*** SELECTED PASSAGE ***

# Best Rod for the torium>?



## tjkelly17

Need some help. I Just bought a Shimano Torium 30. Plan on doing the AJ, grouper, snapper, whatever bites kind of fishin. What is the best rod for the reel? I do a little jiggin as well.Thanks for the info in advance


----------



## lobsterman

Shimano Trevalla 58xxh


----------



## FISHBOXFULL

i second the trevella, i have 2 - 6 ft xheavy 80-200lb with 50lb mono. awsome rods and xtra light


----------



## pogypumper

I will make it a third on the trevela. I love mine. After bottom fishing with 6/0s on slammer and tuna stick rods, there is no comparison. Especially fishing in deep water. It is a lightweight and well balanced combo that can handle even the bigger AJs and grouper.


----------



## ted-hurst

I concur with all, I have a 2 Trevala's, one a 5'8" and the other a 6'6" and they both kick butt.

Ted


----------



## tjkelly17

Thanks for the help...Sounds like a unanimous answer..I will give it a try


----------



## Corpsman

I just bought the 30 yesterday as well. How would that setup work for traditional bottom fishing with live bait instead of jigs?


----------



## Travis Gill

Personally I can't stand the trevalas but thats just me. Maybe they are good for jigging but i don't jig hardly at all and for regular bottom fishing I don't like them.

*** RECORDS SUPPLIED ***

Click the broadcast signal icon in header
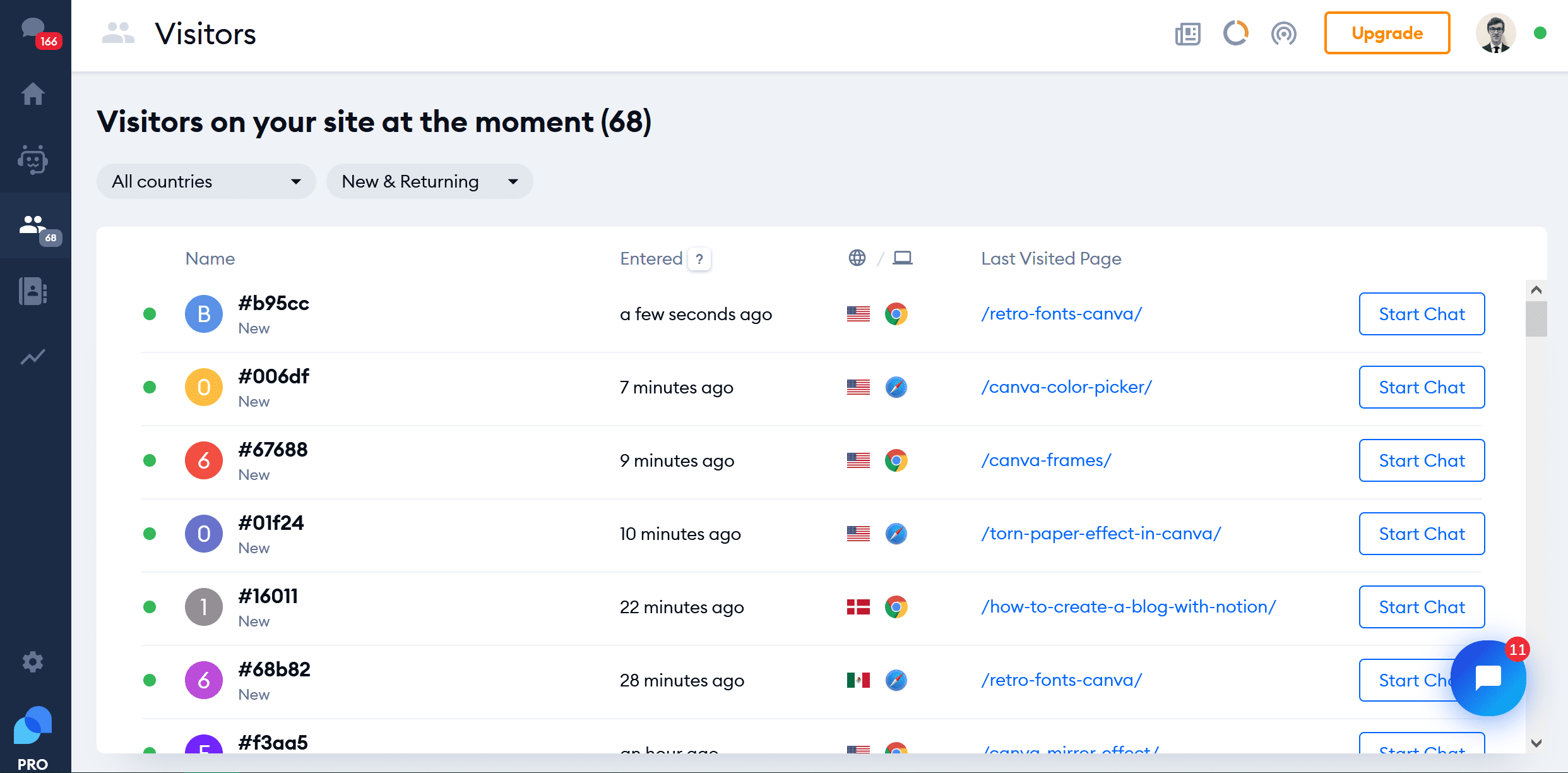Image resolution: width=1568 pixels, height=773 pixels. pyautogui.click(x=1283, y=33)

***
*** RECORDS SUPPLIED ***

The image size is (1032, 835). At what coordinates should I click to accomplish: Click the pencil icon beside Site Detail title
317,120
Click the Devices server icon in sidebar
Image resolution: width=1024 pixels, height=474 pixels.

***
*** RECORDS SUPPLIED ***

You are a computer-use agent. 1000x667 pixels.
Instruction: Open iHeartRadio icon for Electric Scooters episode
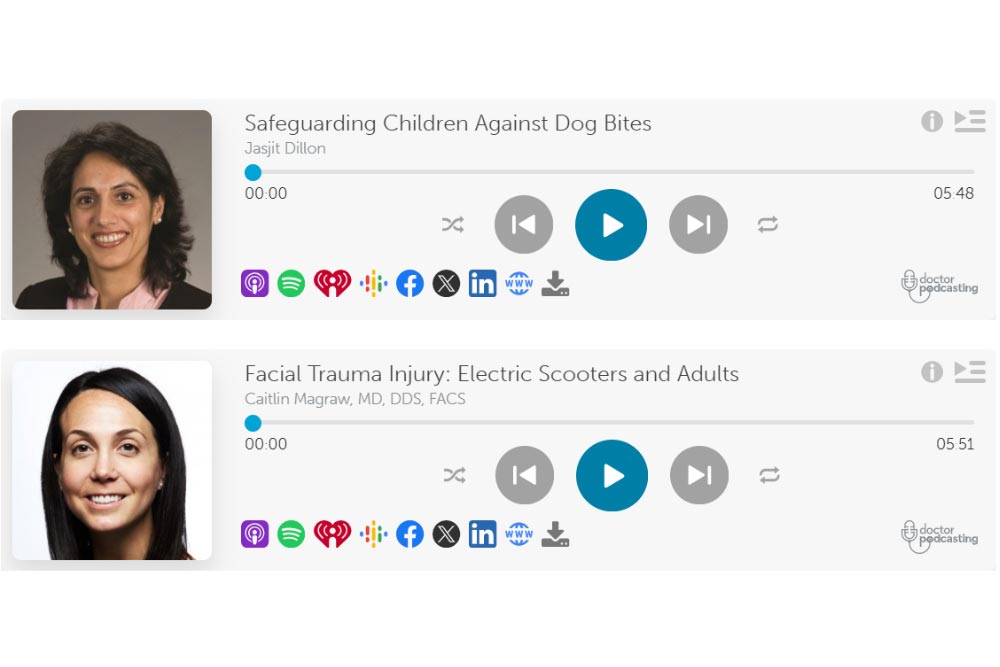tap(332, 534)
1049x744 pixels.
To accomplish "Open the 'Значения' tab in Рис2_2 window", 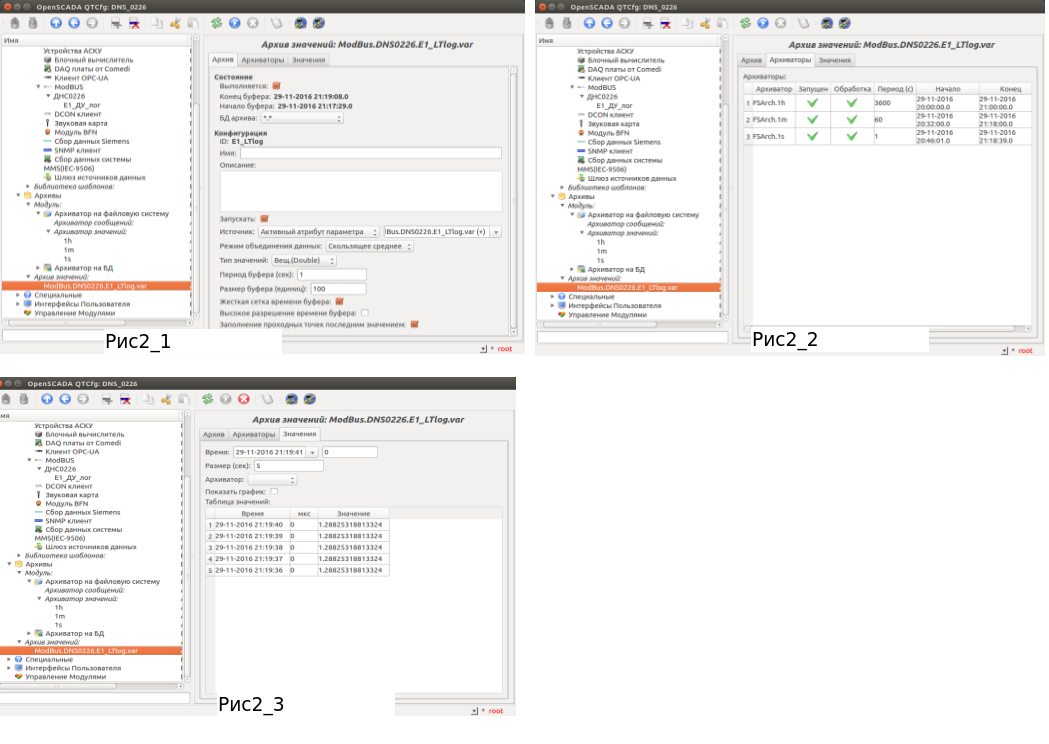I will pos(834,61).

***

EXERCISE TASKS:
a. Edit the rows from the line with "Click the Devices server icon in sidebar" up to and including the line with "Image resolution: width=1024", replacing "sidebar" with "navigation panel" and leaving everything else unchanged. Return only those lines.
b. Carry on the forum thread about choosing a rod for the Shimano Torium 30 from the point where it stops.
The fishing forum thread and the rows have nothing to do with each other.

ANSWER LIST:
a.
Click the Devices server icon in navigation panel
Image resolution: width=1024 pixels, height=474 pixels.

b.
----------



## Corpsman

> *Freespool (1/3/2009)*Personally I can't stand the trevalas but thats just me. Maybe they are good for jigging but i don't jig hardly at all and for regular bottom fishing I don't like them.


What do you dislike about them?


----------



## true-king

I've got one of the new nicer trevalas, the TFC 6'3" MH, on a torium 20. Its purdy sweet!


----------



## Travis Gill

I just don't like the way they feel. I can see where they would be good for jigging because they are light and fast but for live bait fishing I like a stiff slower action rod. I have only fished a trevala a couple times but would never buy one. I do know alot of people who love em though. I think it is mainly becasue I rarely jig and alot of people are into that.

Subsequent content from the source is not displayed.